PCI SSC and the payment brands

The standard represents a baseline of technical and operational requirements designed to protect cardholder data and is maintained by PCI Security Standards Council (PCI SSC) – a global forum for the ongoing development, enhancement, storage, dissemination and implementation of security standards for account data protection. The standard is enforced by the payment brands, namely VISA, MasterCard, Amex, JCB and Discover.

Who is it for?

The Payment Card Industry Data Security Standard (PCI DSS) is a set of security standards designed to ensure that ALL companies that accept, process, store or transmit credit card information maintain a secure environment! It is aimed at ALL entities involved in payment card processing (merchants, processors, acquirers, issuers, and service providers) as well as ALL other entities that store, process or transmit cardholder data (CHD) and/or sensitive authentication data (SAD).

The standard

The core of the PCI DSS (current version) is a group of six principles and accompanying requirements, around which the specific elements of the data security standard are organised:

  1. Build and Maintain a Secure Network and Systems
  2. Protect Cardholder Data
  3. Maintain a Vulnerability Management Program
  4. Implement Strong Access Control Measures
  5. Regularly Monitor and Test Networks
  6. Maintain an Information Security Policy

Why should my organisation be PCI DSS compliant?

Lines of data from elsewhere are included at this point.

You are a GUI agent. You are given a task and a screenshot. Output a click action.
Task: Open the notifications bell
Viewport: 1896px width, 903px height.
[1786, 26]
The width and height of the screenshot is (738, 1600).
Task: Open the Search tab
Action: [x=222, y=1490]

The answer is quite simple, keep your systems secure, and customers can trust you with their sensitive payment card information. When you stay compliant, you are part of the solution – a united, global response to fighting payment card data compromise. 

How can we help

Although the standard itself is quite detailed with its technical (systems), organisational (people) and business (processes) requirements, it can raise quite a few questions and misinterpretations.

Our PCI DSS services aim at:

  • helping you understand the requirements, how they apply to your environment and setting the scope for assessment
  • performing GAP analysis and providing report on findings
  • performing mandatory IT audit required by PCI DSS
  • performing mandated cyber security assessments (vulnerability scanning, penetration testing, ASVs)
  • creating a mitigation action plan and providing detailed guidance to address all findings
  • creating necessary IS documentation (policies, procedures)
  • implementing technical solutions / security controls
  • performing the final audit and submitting the Report on Compliance (RoC)
So, before engaging in the final audit itself, our professional consultants will guide you and prepare your for the certification process. Our team of highly skilled Qualified Security Assessors (QSA) will perform the audit and upon determining the compliance, submit the RoC and Attestation of Compliance (AoC) to attest to the results of a PCI DSS assessment.

PCI DSS validation levels

Depending on your business, whether merchant or service provider, and the number of processed transactions, there are different PCI DSS validation levels set.

For Merchants, levels are defined by the Payment Brands and are based on transaction volume which are determined by the Acquirer. For Service Providers, levels are defined by the Payment Brands according to transaction volumes and the type of Service Provider whilst determined by the Payment Brands or Acquirer.

Therefor, different types of assessments (self-assessment or onsite) as well as different documents are required at different levels.